A quartet of Obsidian soldiers rounded the medic tent from the left, armor chittering like teeth. The nearest spotted me just as Rydian’s shadows swallowed him up, undoubtedly morphing our faces into something that resembled allies.

The soldier faltered, yawned, and kept walking.

We hurried the other way, but it wasn’t the same path as the one we’d come in on. I had no idea if the twists and turns I was taking now would lead to an exit point or if we’d find ourselves surrounded after each new bend.

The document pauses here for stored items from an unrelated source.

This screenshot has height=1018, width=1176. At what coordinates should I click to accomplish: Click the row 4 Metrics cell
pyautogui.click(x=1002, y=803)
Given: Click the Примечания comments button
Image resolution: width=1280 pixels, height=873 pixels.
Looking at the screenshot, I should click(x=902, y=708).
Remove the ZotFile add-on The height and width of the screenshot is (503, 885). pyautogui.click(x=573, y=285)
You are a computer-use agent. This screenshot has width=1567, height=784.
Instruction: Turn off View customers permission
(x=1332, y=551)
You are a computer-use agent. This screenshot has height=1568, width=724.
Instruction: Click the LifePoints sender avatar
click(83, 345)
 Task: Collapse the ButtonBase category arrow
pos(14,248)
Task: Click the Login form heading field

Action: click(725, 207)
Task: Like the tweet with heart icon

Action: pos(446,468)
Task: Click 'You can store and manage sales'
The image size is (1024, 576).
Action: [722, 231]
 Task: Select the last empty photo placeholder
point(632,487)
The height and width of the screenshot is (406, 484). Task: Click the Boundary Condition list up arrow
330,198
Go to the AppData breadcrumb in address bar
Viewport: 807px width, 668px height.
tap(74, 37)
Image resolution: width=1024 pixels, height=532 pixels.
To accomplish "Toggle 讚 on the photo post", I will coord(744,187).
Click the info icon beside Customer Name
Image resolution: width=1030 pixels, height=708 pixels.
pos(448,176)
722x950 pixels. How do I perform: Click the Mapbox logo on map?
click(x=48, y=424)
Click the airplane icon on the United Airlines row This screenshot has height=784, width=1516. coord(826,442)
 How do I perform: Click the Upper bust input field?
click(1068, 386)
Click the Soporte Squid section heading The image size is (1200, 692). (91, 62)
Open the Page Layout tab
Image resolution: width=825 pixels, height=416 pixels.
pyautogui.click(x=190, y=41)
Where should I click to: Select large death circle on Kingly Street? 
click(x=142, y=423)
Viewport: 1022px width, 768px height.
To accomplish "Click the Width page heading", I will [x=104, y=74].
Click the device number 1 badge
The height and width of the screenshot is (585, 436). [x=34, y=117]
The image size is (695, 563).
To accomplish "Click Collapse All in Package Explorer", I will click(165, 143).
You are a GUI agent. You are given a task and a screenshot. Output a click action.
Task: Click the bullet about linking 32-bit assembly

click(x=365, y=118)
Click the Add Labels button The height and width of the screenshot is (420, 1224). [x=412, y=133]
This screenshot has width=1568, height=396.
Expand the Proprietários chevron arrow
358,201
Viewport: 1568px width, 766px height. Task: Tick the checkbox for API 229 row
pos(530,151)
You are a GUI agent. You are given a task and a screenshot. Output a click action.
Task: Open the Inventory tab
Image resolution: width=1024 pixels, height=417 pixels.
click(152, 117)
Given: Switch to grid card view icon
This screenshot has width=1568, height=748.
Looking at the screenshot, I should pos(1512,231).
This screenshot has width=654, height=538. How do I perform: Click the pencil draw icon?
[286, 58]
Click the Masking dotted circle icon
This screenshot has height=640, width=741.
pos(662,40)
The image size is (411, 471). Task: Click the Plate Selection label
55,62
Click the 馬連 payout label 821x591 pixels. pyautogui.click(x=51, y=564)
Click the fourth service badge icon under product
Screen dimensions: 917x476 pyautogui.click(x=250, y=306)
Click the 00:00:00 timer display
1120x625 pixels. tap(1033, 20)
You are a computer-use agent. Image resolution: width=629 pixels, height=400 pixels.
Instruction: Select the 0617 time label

Twice, we flattened against the side of carts or tents aspatrols passed. Once, we pressed into the space between a supply cart and a meat rack while an officer checked the hitching posts. Through all of it, Lesha was nothing more than a silent wraith in Rydian’s arms.

At a fork in the path, I held up a fist. Rydian paused. A sentry in a cowl stood with his back to us, head turned toward the central pavilion. Beyond his post, the outskirts of camp gave way to a clear path back into the wilderness of the valley. To our escape.

I switched Dorcha to my other hand and quietly pulled a small blade free from where I’d hidden it in my boot. Rydian didn’t say a word as his shadows pulled and twisted around me, beckoning me forward to do what I must.

Barely breathing, I moved.

One step.

Two.

The knife was in and out of his neck before the sentry realized what had happened. He folded soundlessly. I caught and lowered him, dark blood leaking from his opened throat.

Then we were moving again, low and quick as we ducked behind a line of carts. I could already see the brush beckoning us. The hillside sloping up and away.

A figure stepped from between the last two carts. Not Obsidian. Fae. Gray cloak. Hood pulled low. But I caught sight of the face inside it and froze.